Extracted entries START
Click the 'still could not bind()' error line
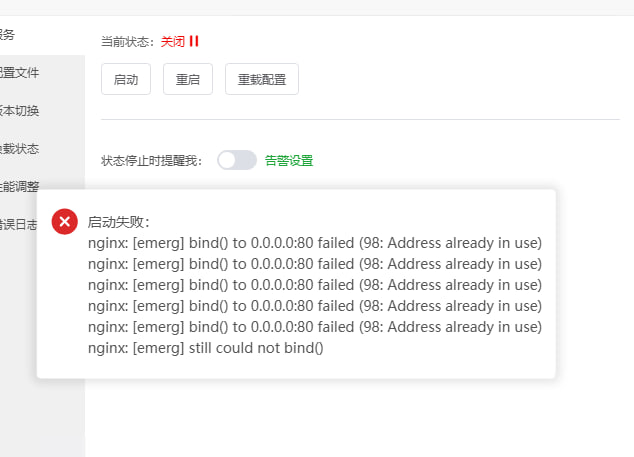This screenshot has height=457, width=634. [205, 348]

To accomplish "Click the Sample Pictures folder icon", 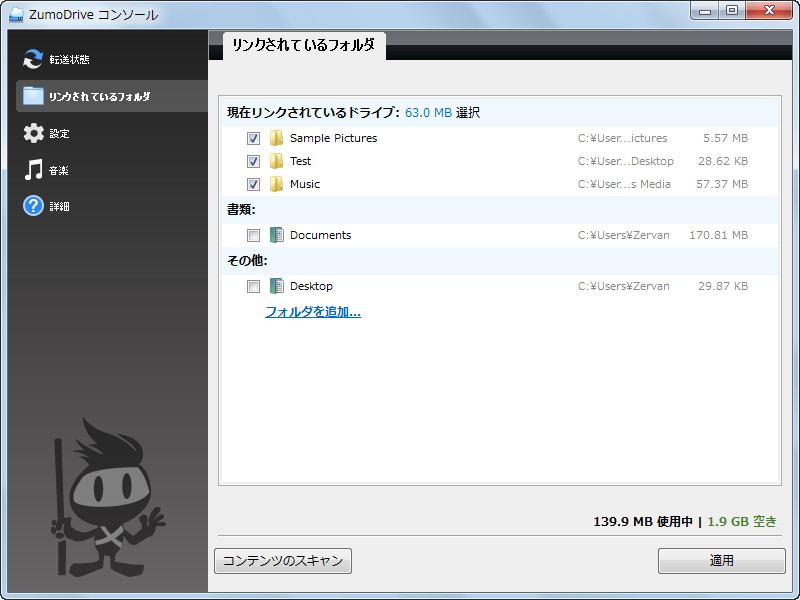I will point(277,138).
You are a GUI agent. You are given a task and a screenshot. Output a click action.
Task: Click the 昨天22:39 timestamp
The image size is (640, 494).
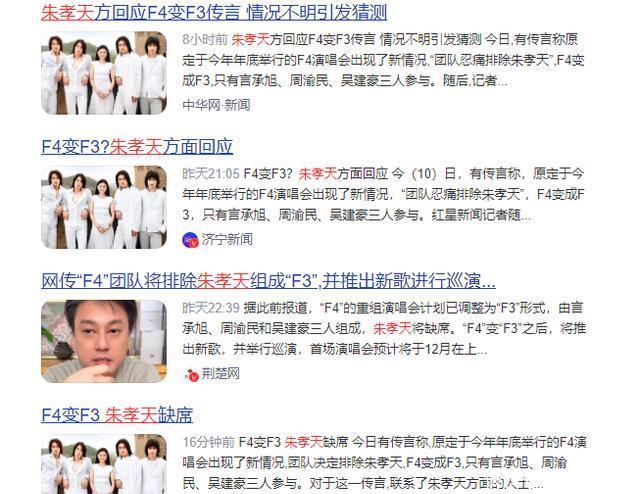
Extracted entries END
> [Exercise description] Please output, exactly and with no pictures, only the lines from the one containing "You are a GUI" through the final line of the records above.

> [Solution below]
You are a GUI agent. You are given a task and a screenshot. Output a click action.
Task: Click the 昨天22:39 timestamp
The image size is (640, 494).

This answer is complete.